Bileğimi sakince Koray’dan kurtaracakken Asel bizim ellerimizi görmüştü. Gözler kocaman olmuş bize bakıyordu. Agah’da onun bakışlarını fark ederek bize döndüğünde hızla ellerimizi birbirimizden kurtarmıştık. Ama o bunu fark ederek alayla “İyi anlaşmanıza sevindim çocuklar. Ne de olsa birbirinizi çok göreceksiniz.” Dediğine o imaları sormak vardı. Ama elimiz kolumuz sevdiğimizin tek bir saç teliyle bağlıydı.

O bizim yüz tipimizi umursamadan sevdamı kendine çekip saçlarından öptü. “Hadi akşam yemeği vakti.” Onlar önden ilerlerken ben ve Koray kalmıştık. Birbirimize dönerek baktığımızda bu yaşadığımız anı unutmak istediğimiz gözlerimizden belliydi. Bu yüzden sessiz kalarak adımlamaya başladık.

Etrafa baktığımda çok fazla asker yoktu. Anlaşılan ya dinlenmeye, ya da yemeğe gitmişlerdi. Bizde yemekhaneye doğru yol almıştık. Asel’le vakit geçirirken hissetmedim ama gerçekten acıkmıştım. Umarım güzel yemekler vardır.
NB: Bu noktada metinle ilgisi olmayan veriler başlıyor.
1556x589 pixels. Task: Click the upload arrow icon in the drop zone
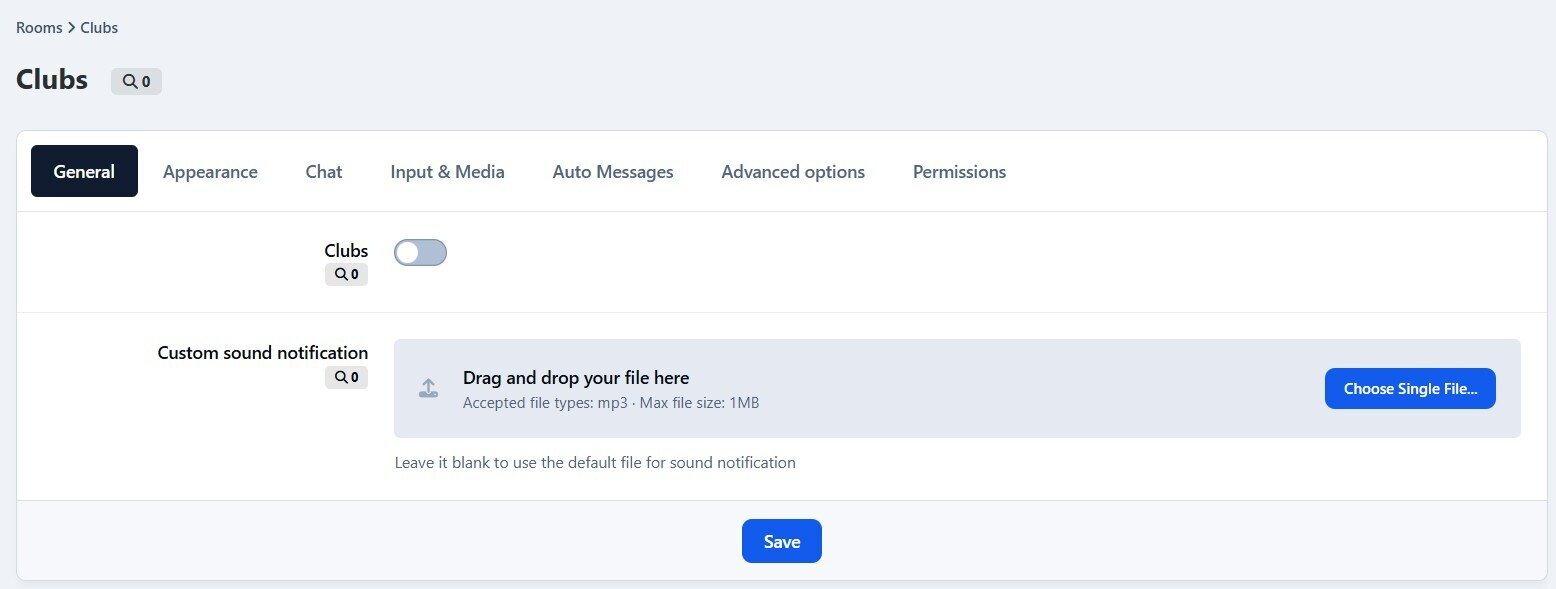pyautogui.click(x=428, y=388)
Yemekhaneye geldiğimizde oldukça kalabalıktı. Etraftaki sesler kulakları rahatsız edecek şekilde vardı. Asel yüzünü buruşturduğunda sesten rahatsız olduğunu anlaşmıştım. Ama ben müdahale etmeden askerler Agah’ı görmesiyle çoktan susmuştu. Rütbe bakımından en üstünü onun olması onun için avantajdı. Bunu kıskanmıyordum. Hak ettiğine eminim. Ayrıca o çocukluğundan beri askerlik için çabalamıştı. Çabasının karşılığını almasına sevinmiştim. O benim ağabeyimdi.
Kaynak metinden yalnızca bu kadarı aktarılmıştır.